Se oponen a éste, fundamentalmente, argumentos religiosos, que llevan a Blas Pinar a proponer fórmulas, como hemos leído en la prensa diaria, tan rocambolescas como institucionalizar el concubinato, con tal de no aceptar el divorcio.
Pues bien, si no se admite el divorcio precisamente por razones de índole religiosa, se crearán unas situaciones conyugales absurdas, contrarias a la lógica y determinantes de una inseguridad jurídica lamentable.
Aunque los españoles tengamos con frecuencia situaciones singulares -como ocurre con los matrimonios celebrados entre nuestros compatriotas y ciudadanos de los demás países en los que existe divorcio, en cuyo caso estos últimos obtienen la disolución del vínculo, mientras los españoles quedamos casados con quienes quizá han vuelto a unirse legalmente con otro-, no debemos incrementar ahora esta singularidad.

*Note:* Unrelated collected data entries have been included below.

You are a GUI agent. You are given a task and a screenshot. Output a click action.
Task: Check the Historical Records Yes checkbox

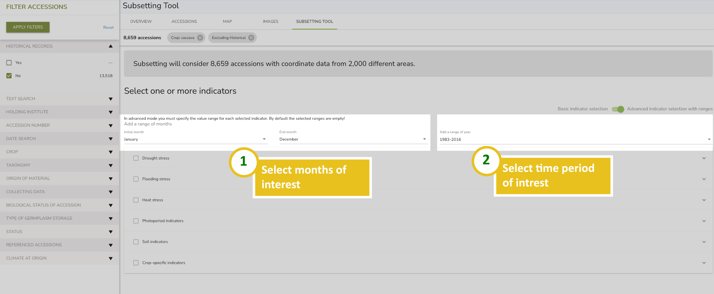9,63
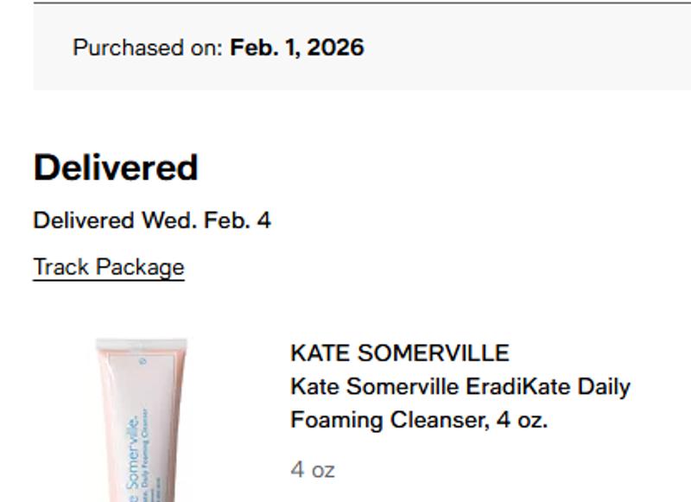The width and height of the screenshot is (691, 502).
Task: Select the 'Foaming Cleanser, 4 oz.' title line
Action: (419, 420)
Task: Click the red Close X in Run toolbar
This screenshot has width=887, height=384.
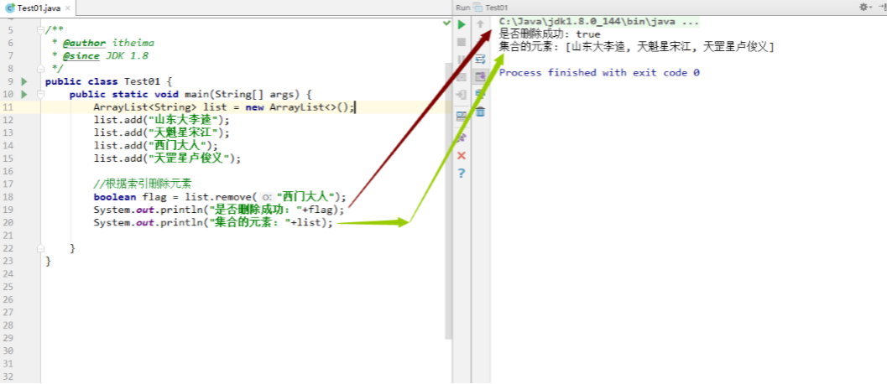Action: point(461,156)
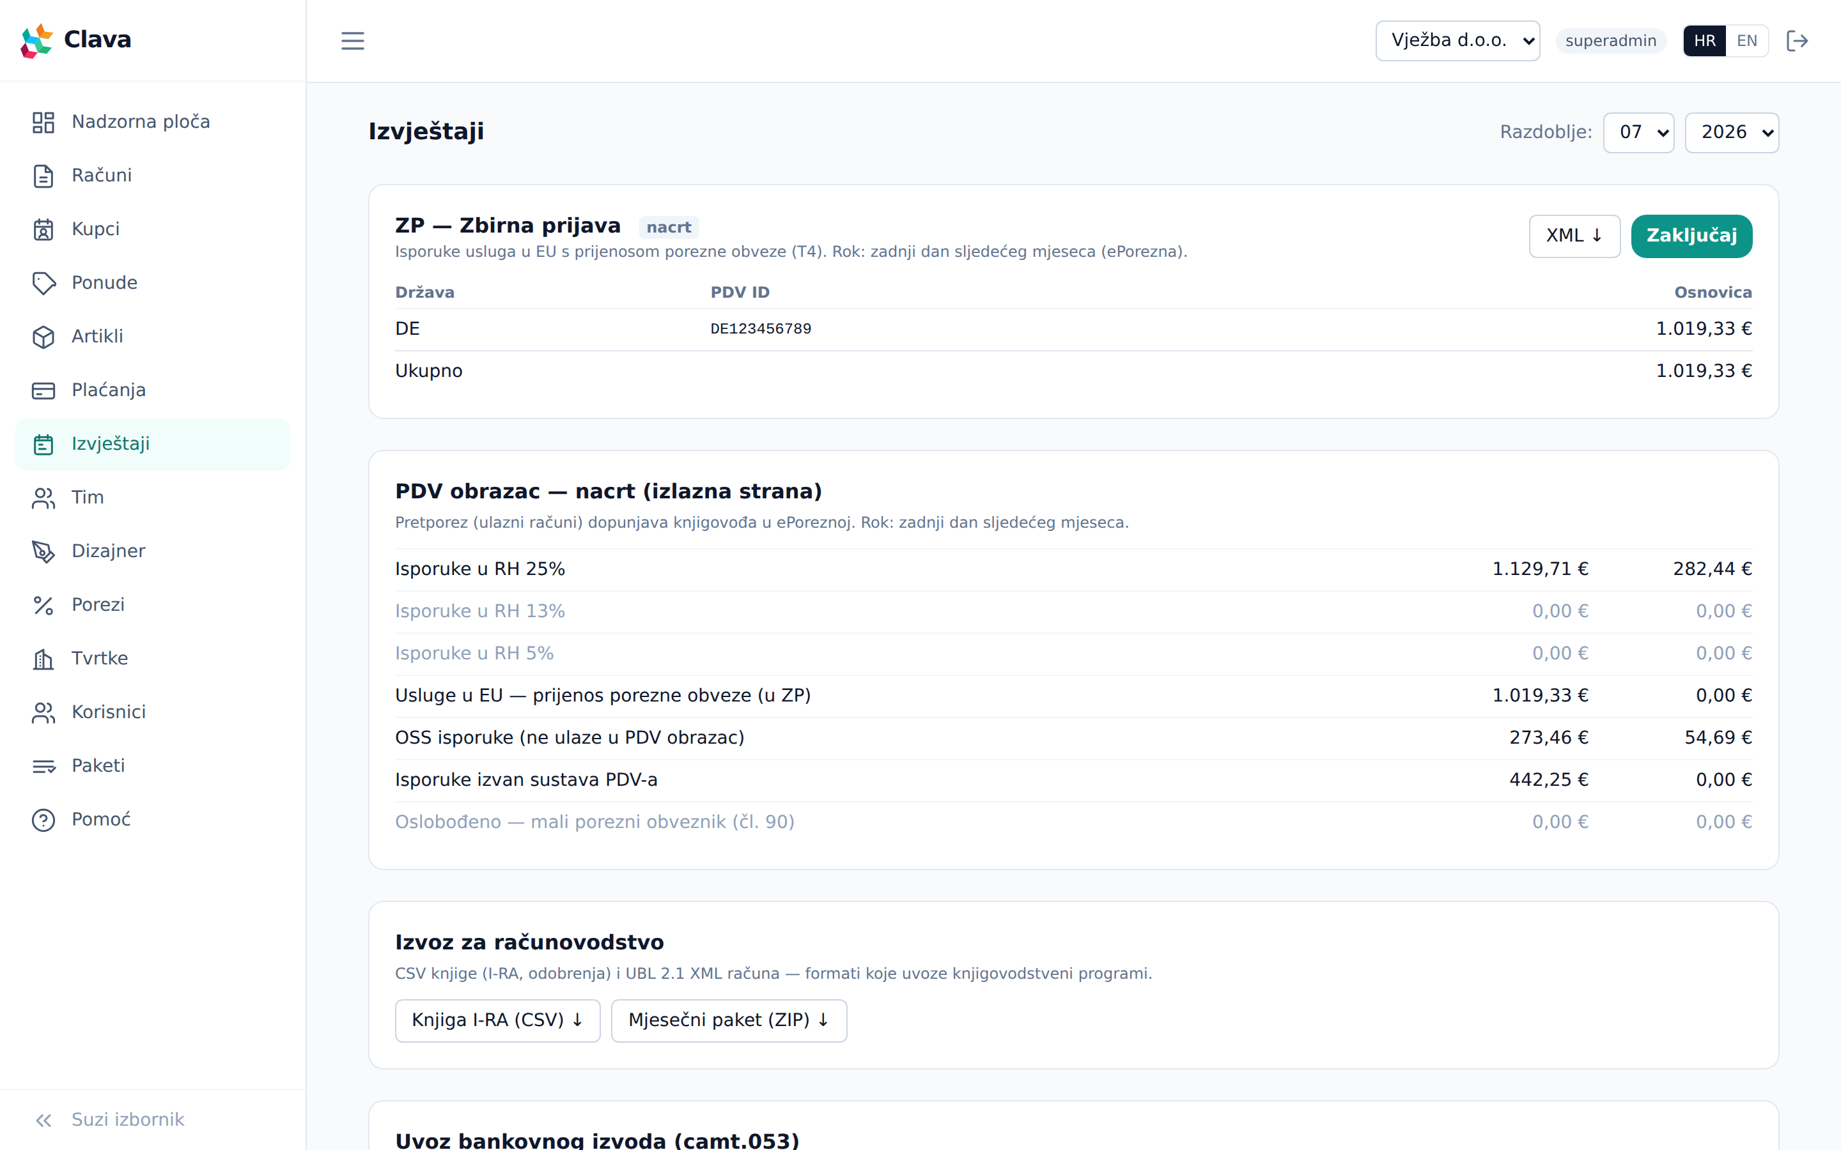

Es preciso buscar el modo de que, quienes siendo católicos, defienden la indisolubilidad del matrimonio y ven, sin embargo, disuelto su vínculo al declararse la nulidad del mismo en el orden canónico, que es el que debe ser irreversible, no queden casados en el ordenamiento civil, víéndose así presos de su intransigencia.
Para que los católicos tengan una regulación eficaz de sus crisis conyugales y desaparezca la contradicción apuntada, la única solución, la sola fórmula lógica y legal, es la implantación del divorcio.